| Exercise directions |
Please count how many lines in the entries below contain "agent" and reply with the figure alone.

· · ·

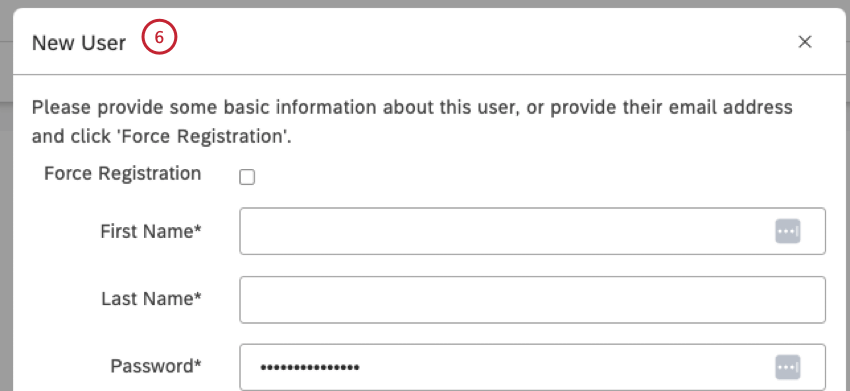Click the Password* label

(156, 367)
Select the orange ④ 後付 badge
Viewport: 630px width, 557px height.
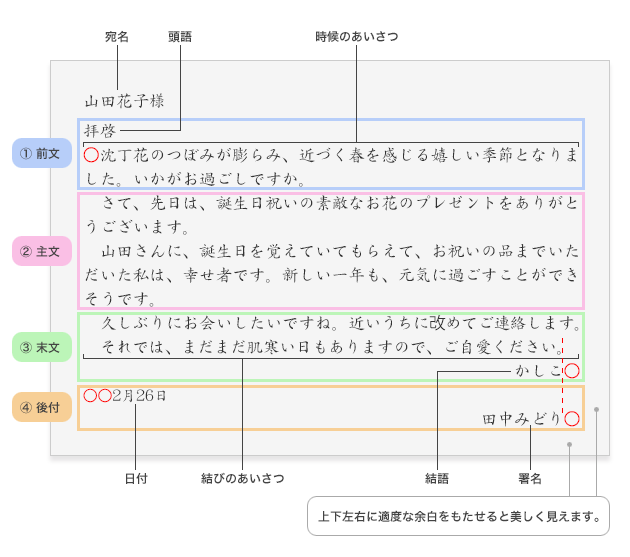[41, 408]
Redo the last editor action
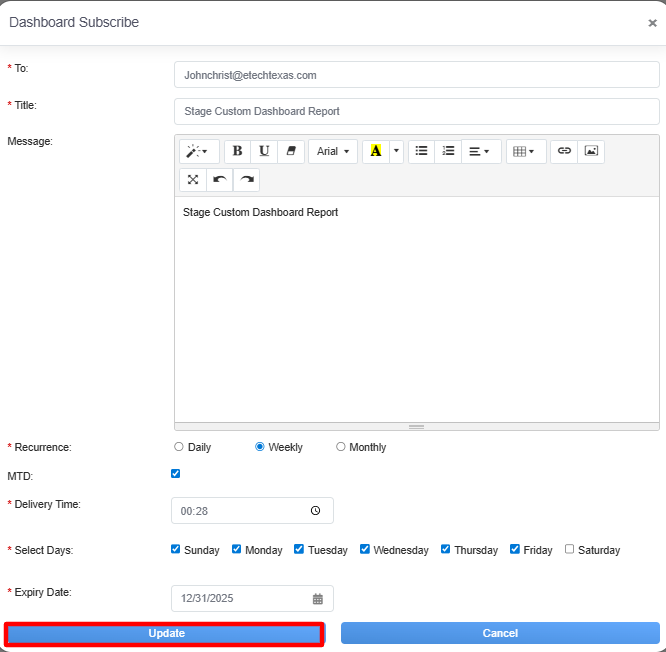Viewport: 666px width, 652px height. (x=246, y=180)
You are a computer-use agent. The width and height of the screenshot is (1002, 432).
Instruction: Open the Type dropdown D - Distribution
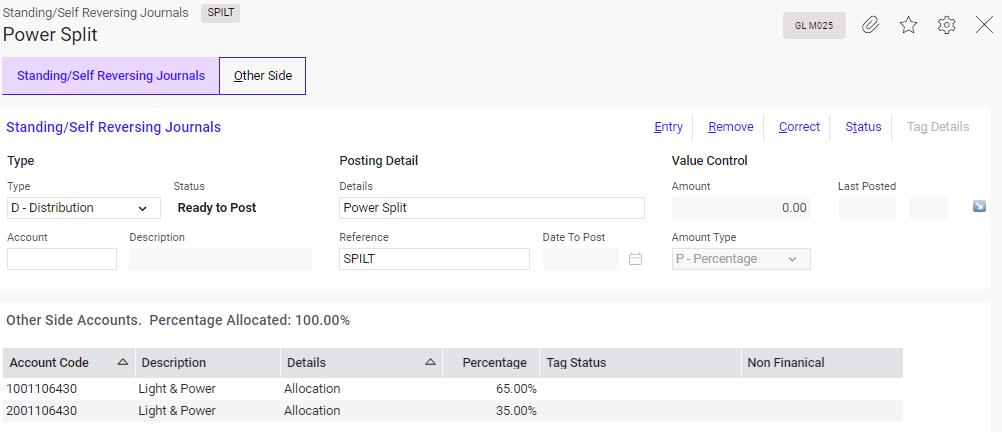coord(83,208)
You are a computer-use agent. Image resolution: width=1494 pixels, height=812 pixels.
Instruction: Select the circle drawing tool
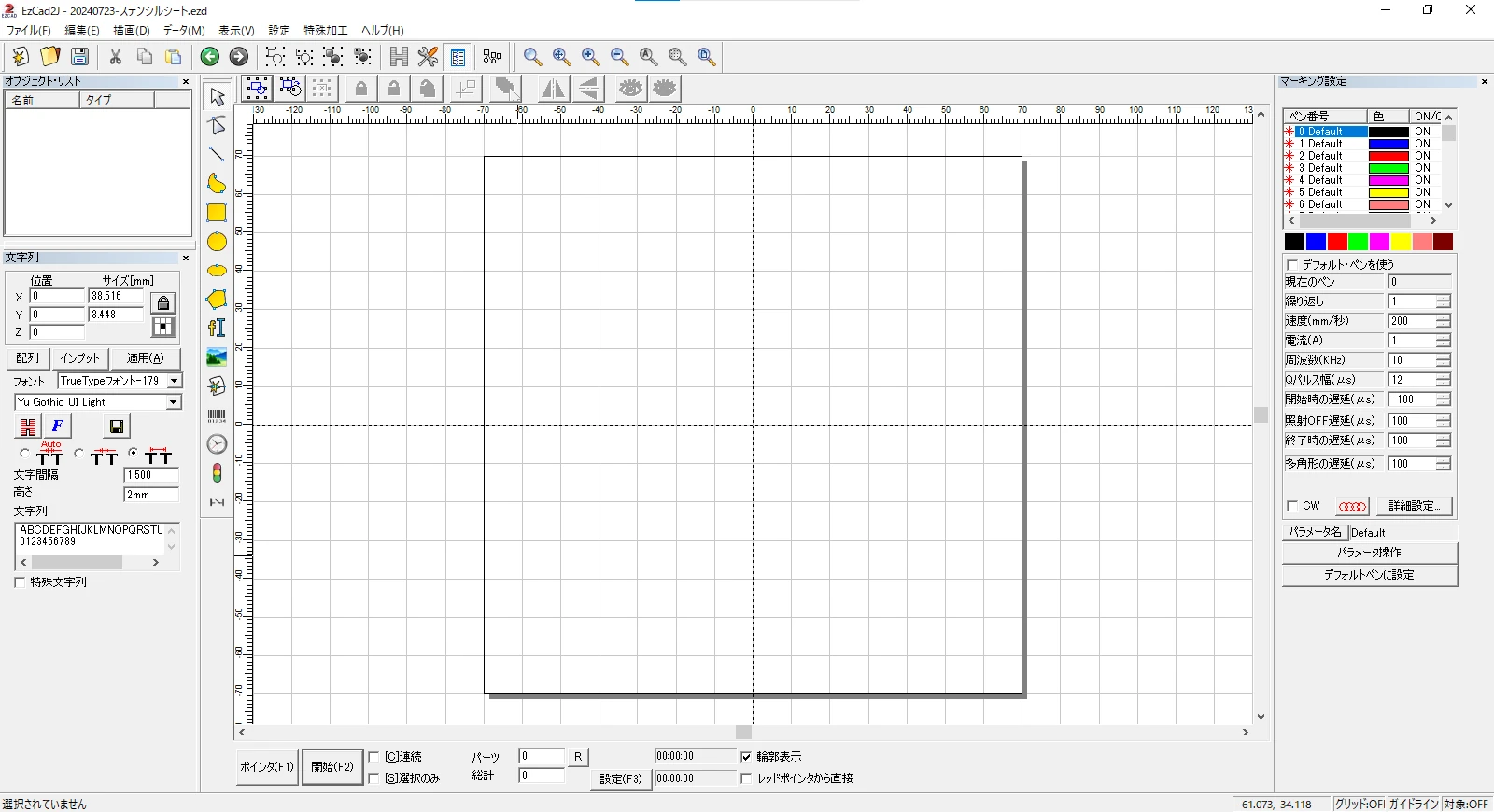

· · ·

| Answer box |
2